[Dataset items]
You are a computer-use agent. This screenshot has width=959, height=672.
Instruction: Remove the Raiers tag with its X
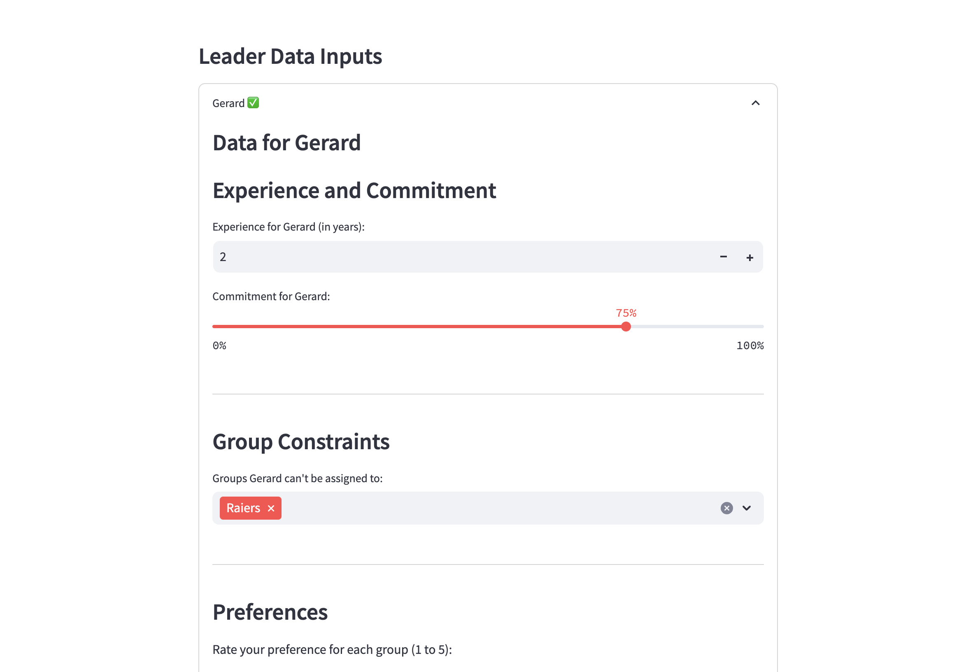point(271,508)
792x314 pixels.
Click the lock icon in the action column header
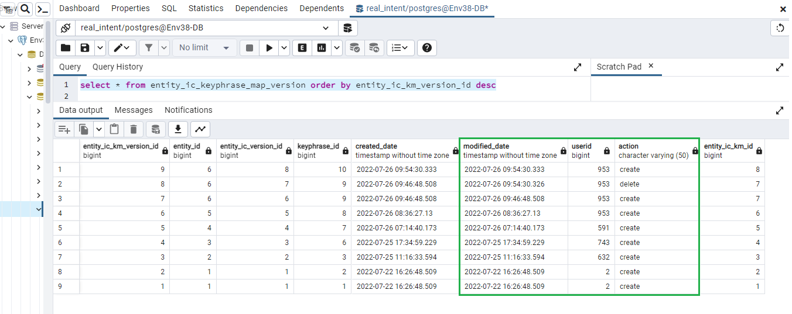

*Task description:* Copy out every line of text in the records above word for word, leaving out the pictures.

*Exercise solution:*
You are a computer-use agent. This screenshot has width=959, height=672.
Instruction: Remove the Raiers tag with its X
point(271,508)
792x314 pixels.
Click the lock icon in the action column header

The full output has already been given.